Sonuç, büyükannemizden yıllar içinde aldığımız korumanın beyin genişlemesine, sosyal ilişkilerde iyileşmeye katkıda bulunduğuna ve hatta ekip çalışması yapmamıza yardımcı olduğu sonucuna varıldı.

6 - Hala beyin büyüklüğü hakkında

Colorado Üniversitesi araştırmacıları, insan beyninin büyüklüğündeki artışı açıklayabilecek başka bir teoriye sahip. Bu bilim adamları, aslında bir protein içindeki spesifik bir birim olan baskın bir protein buldular ve insanlarda diğer hayvanlardan çok daha yaygın olduğunu buldular.

Söz konusu madde DUF1220 olarak bilinir ve bu proteine ​​ne kadar çok sahipseniz, beyniniz o kadar büyük olur. İnsan genomunda 270 kopya DUF1220; Şempanzelerde 125 kopya ve goril 99 vardır. Farelerde sadece bir kopya bulunur. Bu, beyin büyüklüğünün bu protein miktarı ile ilgisi olduğu anlamına gelebilir.

7 - Ateş etme yeteneği

Bir nesneyi fırlatma yeteneğinin sadece insanlarda yaygın olduğunu farkettiniz mi? Doğru, şempanzeler de atar, ancak görkemli bir şey olmaz.

Aslında, beyzbol, basketbol ve dart oynama kabiliyetimiz, yaklaşık 2 milyon yıl önce avlarında avlarına taş ve tahta parçaları atmayı öğrenmek zorunda kalan atalarımızın mirasıdır.

Bilim adamları ellerimizle nesnelerimizi nasıl bu kadar verimli şekilde atabileceğimizi anlamaya çalışıyorlar. Bir beyzbol oyuncusu tarafından yapılan bir değerlendirme, insan omzunun atış için enerji bırakma konusunda bir çeşit sapan gibi hizmet ettiğini gösterdi. Omuz ve kolun bazı bölgeleri atış için enerji depolamak için bile gelişti.

8 - Uzun ömür ve yavaş metabolizma arasındaki ilişki

Bu bilgi sizi biraz depresyona sokabilir, ancak insanlar ve diğer primatlar diğer memelilere göre% 50 daha az kalori yakar. Bu, bir insanın primat olmayan bir hayvanın hayatında ortalama bir günde harcanan kalori miktarına yaklaşmak için bir maraton koşması gerektiği anlamına gelir.

Bununla ilgili iyi bir şey, yakın tarihli bir çalışmaya göre, yavaş metabolizmamızın neden bu kadar yavaş yaşlandığımızı, daha az çocuğa sahip olduğumuzu ve daha uzun yaşadıklarını açıklayabiliyor olmasıdır.

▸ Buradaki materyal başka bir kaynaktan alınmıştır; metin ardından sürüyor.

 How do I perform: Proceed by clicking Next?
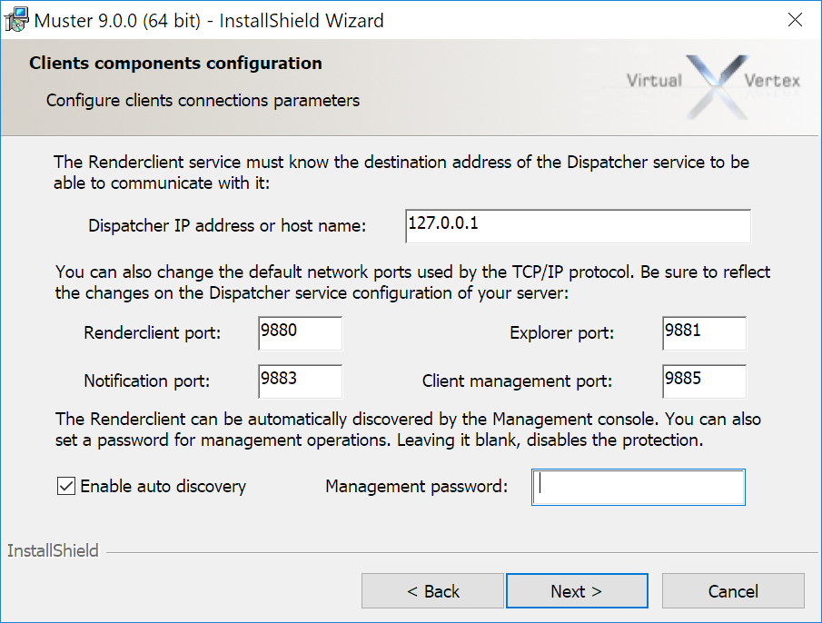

9 - İnsan evrimini en çok etkileyen şey

Moleküler bir zaman yolculuğunu düşünün. Bilim kurgu gibi görünüyor, ama Chicago Üniversitesindeki bazı bilim adamlarının yaptıkları az ya da çok. Her şey milyonlarca yıl önce varlığındaki bir insan proteininin analizi ile başladı. Bu aynı protein nihayetinde stres hormonu kortizolünün hücresel reseptörü olur.

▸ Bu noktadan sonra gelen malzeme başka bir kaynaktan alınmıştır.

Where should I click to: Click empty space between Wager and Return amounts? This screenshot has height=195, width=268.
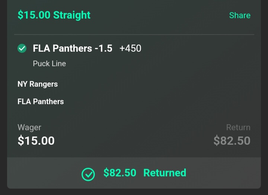coord(134,136)
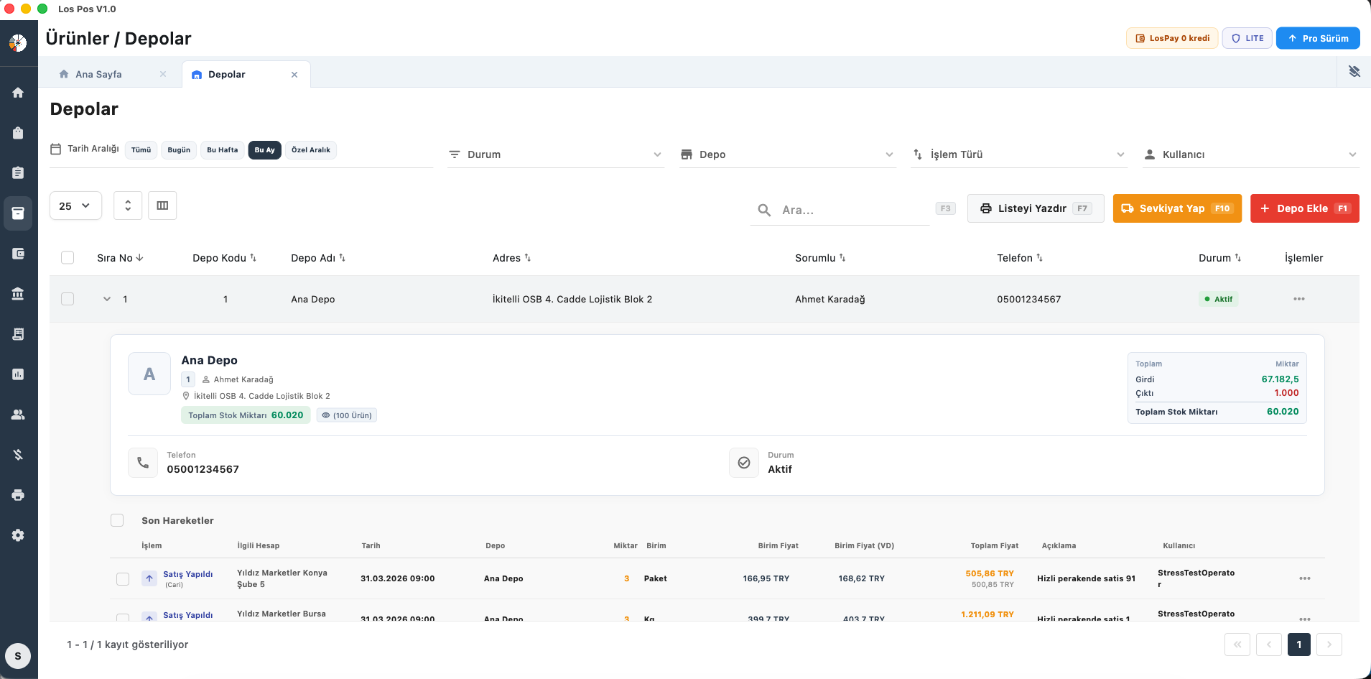
Task: Open the settings gear in the sidebar
Action: click(x=18, y=535)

Buradaki fikir, ilkel proteinin kortizol reseptörü haline nasıl geldiğini anlamanın bir yolunu bulmaktı. Birkaç hipotezi analiz ettikten sonra, araştırmacılar bir cevap buldu. Proteinin bu şekilde gelişmesine izin vermek için tamamen rastgele iki mutasyon oluşması gerekiyordu. Yani, bu proteinin modern formu bazı rastgele değişikliklerin sonucudur.

Bir dizi tesadüfi olayın, bizi modern insanlar olarak nitelendiren proteinleri etkilediğine inanılmaktadır. Proteinlerin yeni fonksiyonlar geliştirebileceğini ve kazanabileceğini düşünmek aslında genetik çeşitliliği açıklamaya çalışmanın bir yoludur. Mantıklı, değil mi?